- [EXERCISE REQUIREMENTS]: Beginning with the line that holds "Where should I", output every remaining line of the material below exactly, and include none of the pictures.

- [PROVIDED INFORMATION]:

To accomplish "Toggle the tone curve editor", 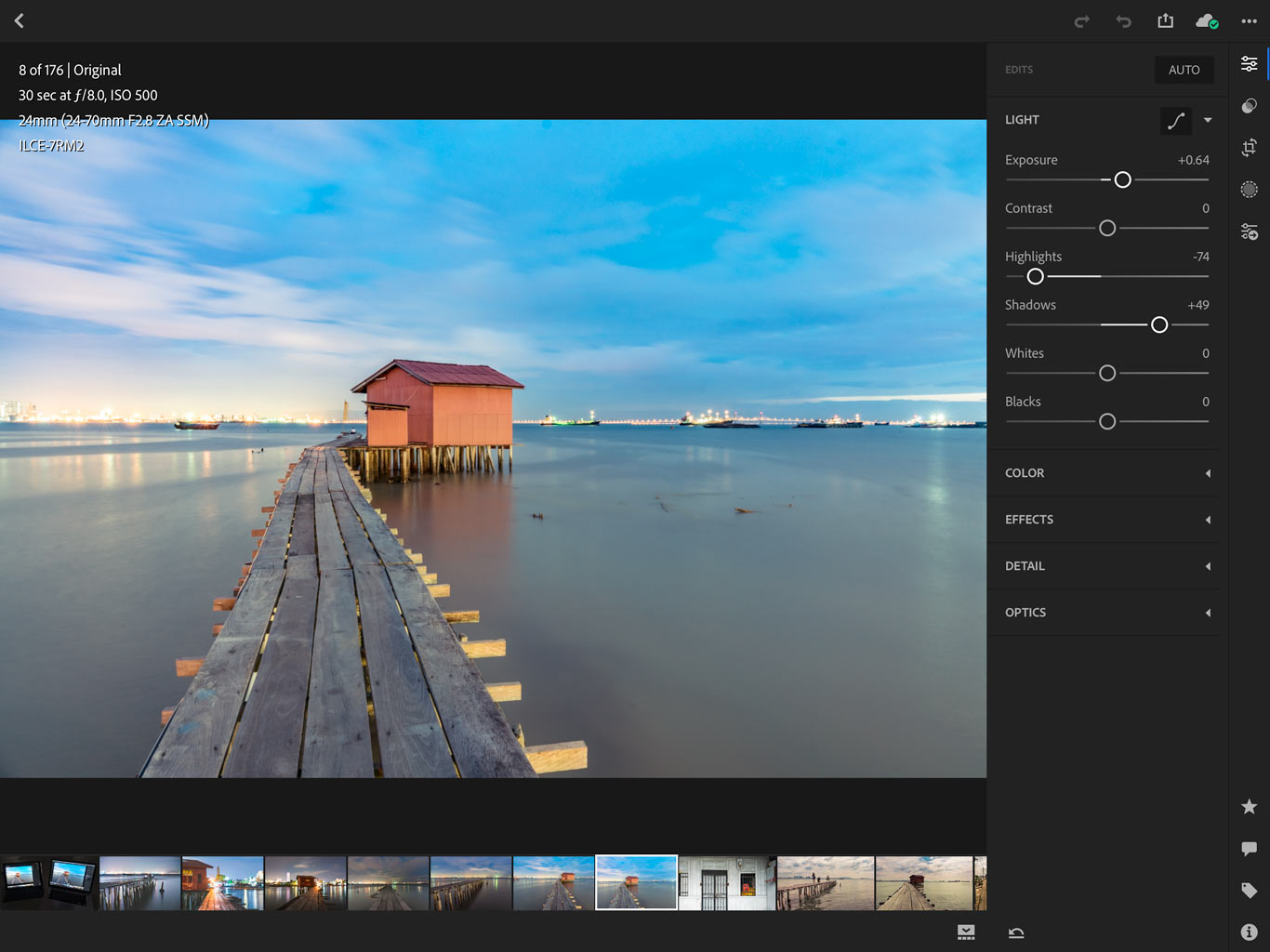I will 1175,120.
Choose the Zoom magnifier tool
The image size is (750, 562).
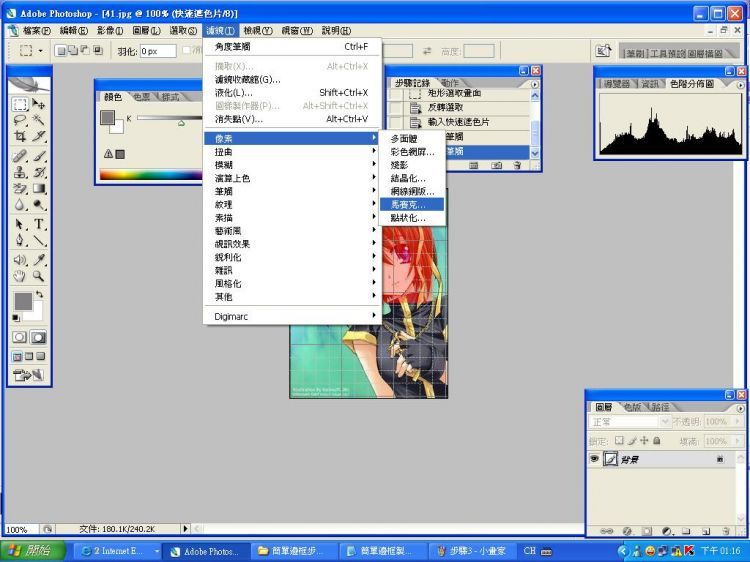click(39, 275)
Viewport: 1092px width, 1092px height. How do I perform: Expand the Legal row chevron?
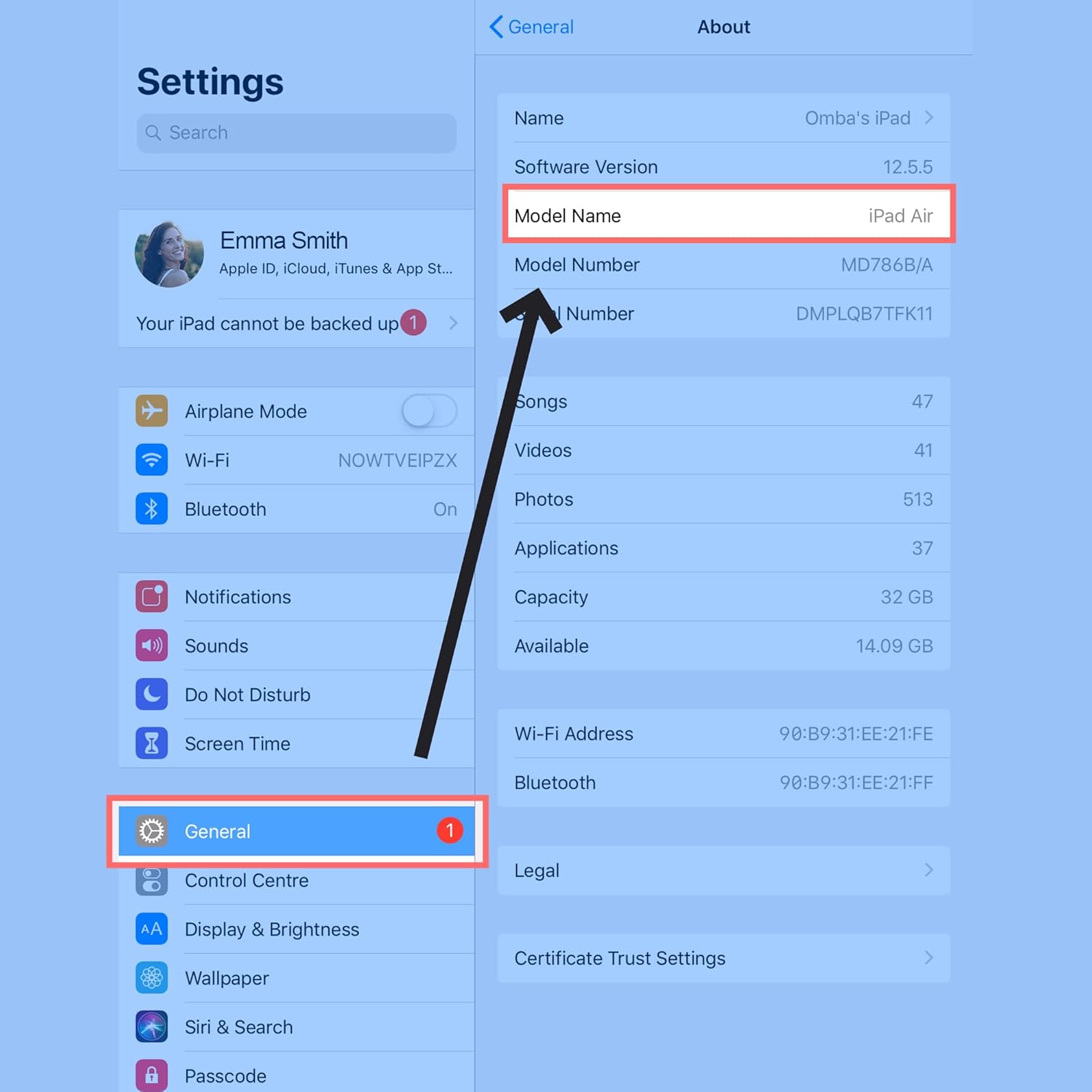[928, 870]
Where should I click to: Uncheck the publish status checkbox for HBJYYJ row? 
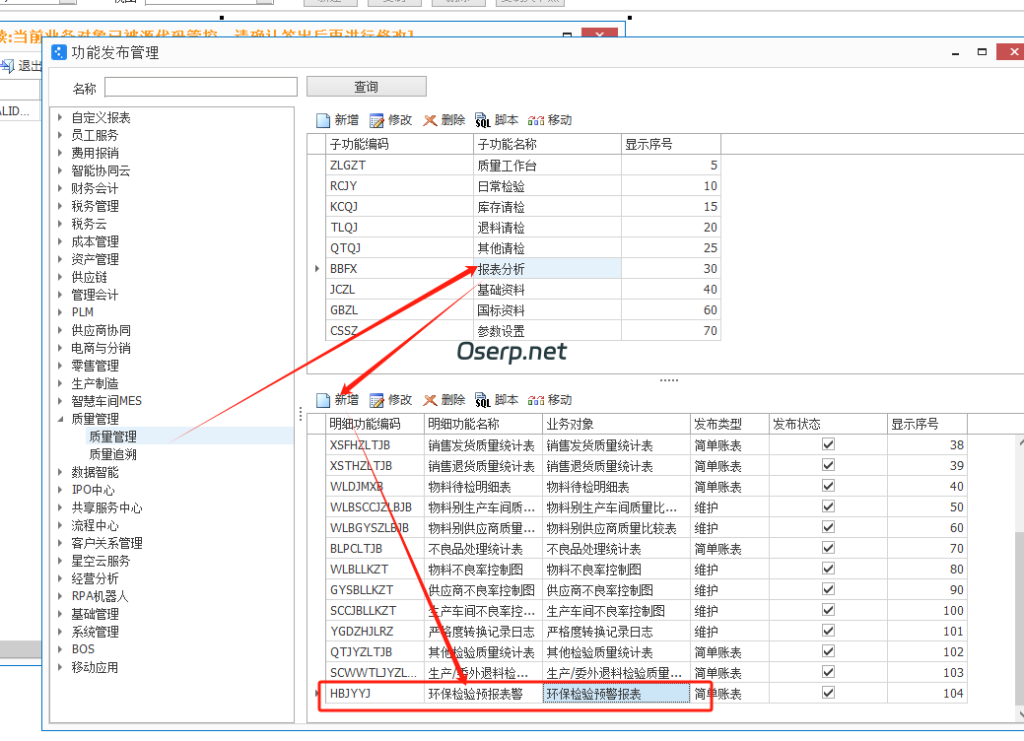(x=827, y=694)
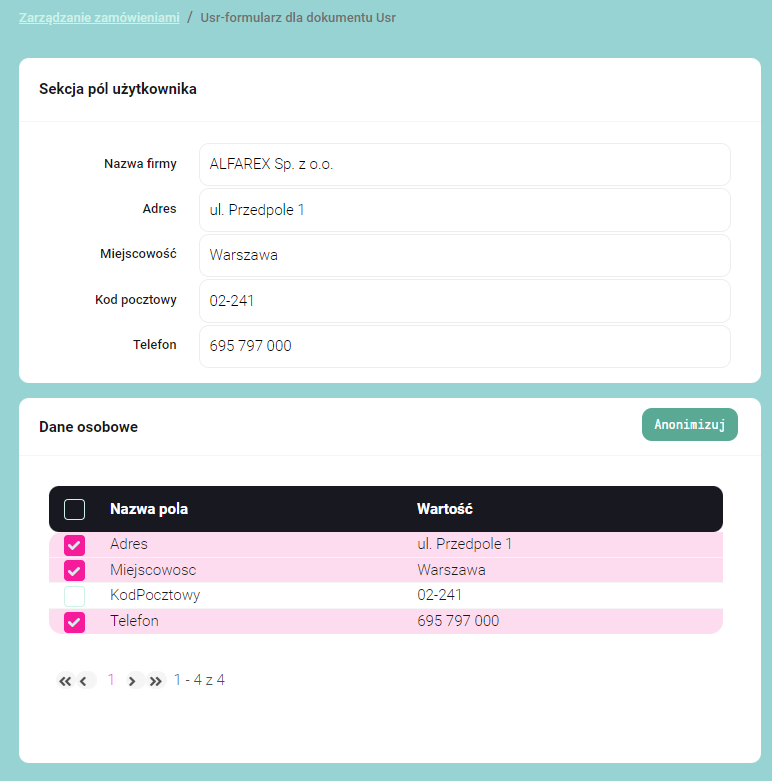
Task: Edit the Kod pocztowy field
Action: tap(464, 300)
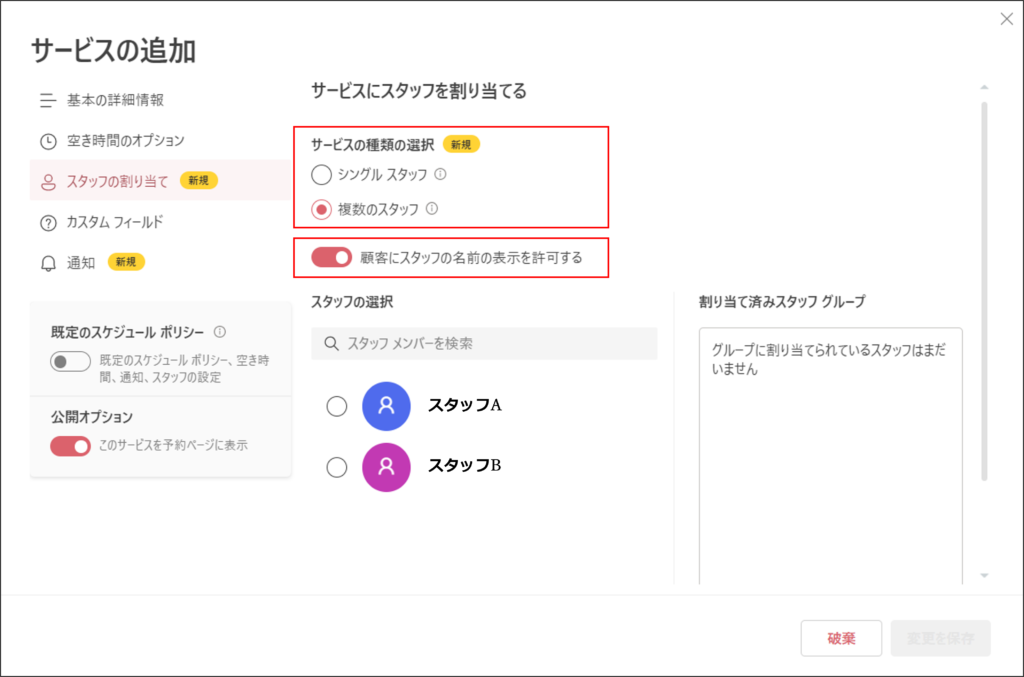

- [OUTPUT FOR THIS EXERCISE]:
Where should I click to: Uncheck the publish status checkbox for HBJYYJ row? 
(x=827, y=694)
Task: Edit the Kod pocztowy field
Action: tap(464, 300)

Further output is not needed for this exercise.